Excerpted data: Begin

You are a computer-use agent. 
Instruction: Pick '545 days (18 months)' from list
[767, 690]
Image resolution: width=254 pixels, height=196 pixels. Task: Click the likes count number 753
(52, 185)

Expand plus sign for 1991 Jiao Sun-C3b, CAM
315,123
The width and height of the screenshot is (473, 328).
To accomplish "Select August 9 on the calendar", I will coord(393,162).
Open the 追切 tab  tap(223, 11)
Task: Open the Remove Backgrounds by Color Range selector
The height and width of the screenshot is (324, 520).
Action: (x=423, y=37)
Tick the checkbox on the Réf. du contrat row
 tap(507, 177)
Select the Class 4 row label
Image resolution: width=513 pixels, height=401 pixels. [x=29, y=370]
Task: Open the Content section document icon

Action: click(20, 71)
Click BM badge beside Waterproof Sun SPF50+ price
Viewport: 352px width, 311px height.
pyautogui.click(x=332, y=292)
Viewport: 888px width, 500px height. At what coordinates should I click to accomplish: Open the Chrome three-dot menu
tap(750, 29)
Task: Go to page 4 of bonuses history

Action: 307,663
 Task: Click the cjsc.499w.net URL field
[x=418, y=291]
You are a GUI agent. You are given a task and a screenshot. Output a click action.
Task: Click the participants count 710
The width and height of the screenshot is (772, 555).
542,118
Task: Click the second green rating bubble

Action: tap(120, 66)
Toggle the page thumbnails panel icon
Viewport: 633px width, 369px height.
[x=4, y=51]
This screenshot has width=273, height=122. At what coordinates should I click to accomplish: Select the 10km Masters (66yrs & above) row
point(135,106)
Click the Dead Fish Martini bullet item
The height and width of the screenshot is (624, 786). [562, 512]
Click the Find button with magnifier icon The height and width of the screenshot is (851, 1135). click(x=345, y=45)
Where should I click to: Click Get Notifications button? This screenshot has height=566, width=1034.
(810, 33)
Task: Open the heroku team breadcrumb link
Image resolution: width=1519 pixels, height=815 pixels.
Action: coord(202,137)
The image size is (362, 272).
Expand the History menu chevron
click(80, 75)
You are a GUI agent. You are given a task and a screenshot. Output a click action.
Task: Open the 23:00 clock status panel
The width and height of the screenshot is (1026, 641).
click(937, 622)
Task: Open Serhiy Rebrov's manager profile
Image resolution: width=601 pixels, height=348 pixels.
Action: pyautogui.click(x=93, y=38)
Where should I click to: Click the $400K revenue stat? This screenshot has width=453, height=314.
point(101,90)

Excerpted data: End

▸ What the task requires: Copy out every line of the data above, exactly as given.

▸ Output:
You are a computer-use agent. 
Instruction: Pick '545 days (18 months)' from list
[767, 690]
Image resolution: width=254 pixels, height=196 pixels. Task: Click the likes count number 753
(52, 185)

Expand plus sign for 1991 Jiao Sun-C3b, CAM
315,123
The width and height of the screenshot is (473, 328).
To accomplish "Select August 9 on the calendar", I will coord(393,162).
Open the 追切 tab  tap(223, 11)
Task: Open the Remove Backgrounds by Color Range selector
The height and width of the screenshot is (324, 520).
Action: (x=423, y=37)
Tick the checkbox on the Réf. du contrat row
 tap(507, 177)
Select the Class 4 row label
Image resolution: width=513 pixels, height=401 pixels. [x=29, y=370]
Task: Open the Content section document icon

Action: click(20, 71)
Click BM badge beside Waterproof Sun SPF50+ price
Viewport: 352px width, 311px height.
pyautogui.click(x=332, y=292)
Viewport: 888px width, 500px height. At what coordinates should I click to accomplish: Open the Chrome three-dot menu
tap(750, 29)
Task: Go to page 4 of bonuses history

Action: 307,663
 Task: Click the cjsc.499w.net URL field
[x=418, y=291]
You are a GUI agent. You are given a task and a screenshot. Output a click action.
Task: Click the participants count 710
The width and height of the screenshot is (772, 555).
542,118
Task: Click the second green rating bubble

Action: tap(120, 66)
Toggle the page thumbnails panel icon
Viewport: 633px width, 369px height.
[x=4, y=51]
This screenshot has width=273, height=122. At what coordinates should I click to accomplish: Select the 10km Masters (66yrs & above) row
point(135,106)
Click the Dead Fish Martini bullet item
The height and width of the screenshot is (624, 786). [562, 512]
Click the Find button with magnifier icon The height and width of the screenshot is (851, 1135). click(x=345, y=45)
Where should I click to: Click Get Notifications button? This screenshot has height=566, width=1034.
(810, 33)
Task: Open the heroku team breadcrumb link
Image resolution: width=1519 pixels, height=815 pixels.
Action: coord(202,137)
The image size is (362, 272).
Expand the History menu chevron
click(80, 75)
You are a GUI agent. You are given a task and a screenshot. Output a click action.
Task: Open the 23:00 clock status panel
The width and height of the screenshot is (1026, 641).
click(937, 622)
Task: Open Serhiy Rebrov's manager profile
Image resolution: width=601 pixels, height=348 pixels.
Action: pyautogui.click(x=93, y=38)
Where should I click to: Click the $400K revenue stat? This screenshot has width=453, height=314.
point(101,90)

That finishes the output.